Located along Xiangjiang North Road in Chaoyang district, about a 25-minute drive from the center of Beijing, the stores are housed within two-story goose yellow buildings on wide streets and sidewalks. It is common to see lovers snapping photos and parents playing with their children near the fountain at the square.

"About 30,000 customers come here on the weekends. On weekdays, the number is half or one-third of that," says Anthony P. Chan, chairman of Scitech Group Company Ltd.

Turnover for the outlet center reached 1 billion yuan last year, more than double from 2009. More brands, Chan says, hope to open stores in the complex as a way of branching out in China.

"The second project in Beijing will be started in the first season of 2013 and its Shenyang outlet will be opened in July," Chan says. About 15 percent of the brands at Scitech supplement their stock of goods with merchandise especially created for the outlets store, a common practice in many outlets in the US and Europe.
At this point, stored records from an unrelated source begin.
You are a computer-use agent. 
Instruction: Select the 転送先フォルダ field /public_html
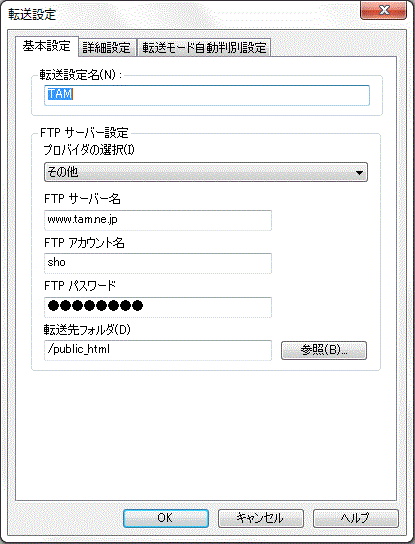coord(158,350)
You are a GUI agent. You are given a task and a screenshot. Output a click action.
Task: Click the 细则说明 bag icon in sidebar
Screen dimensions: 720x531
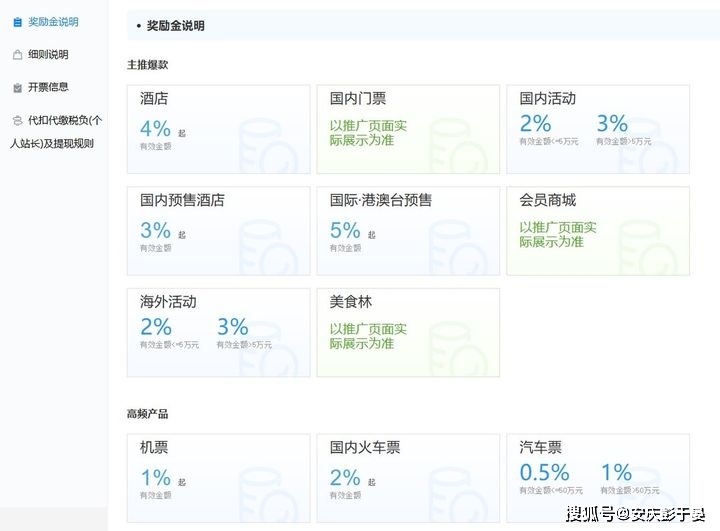[17, 55]
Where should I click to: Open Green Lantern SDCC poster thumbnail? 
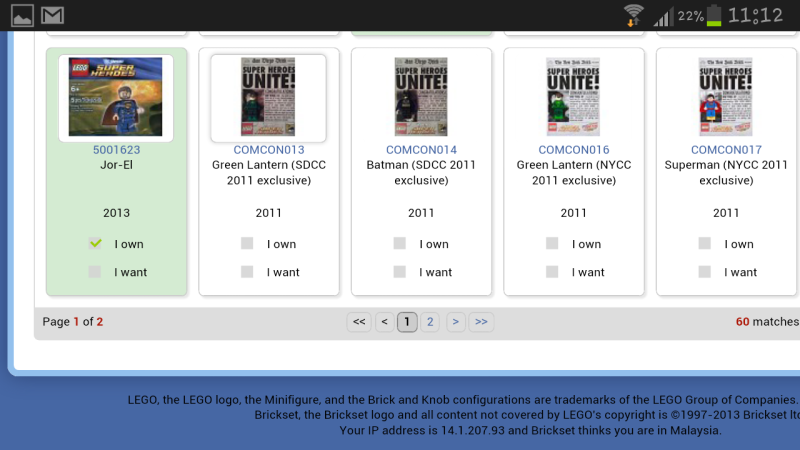tap(268, 97)
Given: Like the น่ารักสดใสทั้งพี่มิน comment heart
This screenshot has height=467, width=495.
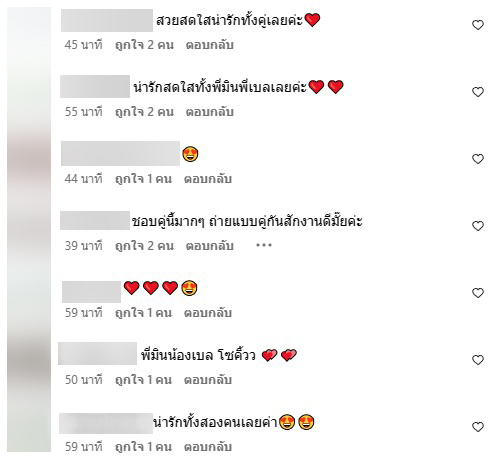Looking at the screenshot, I should pyautogui.click(x=478, y=92).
Gap, the San Francisco-based clothing retailer, will open its first outlet store in China at Beijing Scitech Premium Outlet at the end of this year.

Guo from the Mall China Information Center says an obstacle to the long-term development of malls such as Scitech is that big name brands are not producing enough special or out-of-season products for outlet stores.

Problems not withstanding, the government's continuous moves to tighten real estate policies in the residential market has led more property developers to turn their eyes to commercial properties, which means more malls.

Outlets (China) Ltd, backed by the Beijing Capital Land Ltd and the China Infrastructure Group Ltd, is expected to invest 12 billion yuan in three malls in Beijing, Guangdong and Zhejiang. According to the company, it will set up a batch of outlets in China's major provincial capitals and tourist sites within a decade.

Outlet malls will be one of the company's engines of growth, accounting for 20 percent of its compound real estate product line, says Lin Zhuoyan, chairman of Outlet (China) Ltd. The company also hopes to use entertainment squares, convention centers, cinemas, supermarkets and hotels in the BalletTown projects.

"We have to develop residential buildings together as we can get part of money back quickly after we sell the residential projects," Lin says.

To ensure a variety of goods at low prices, the company will work with parent companies abroad instead of their sales agencies in China.

"But we will allocate a different mix of brands in each city depending on different consumer groups, different spending habits and different degrees of brand awareness," Lin says.

Hu Yuanyuan contributed to this story.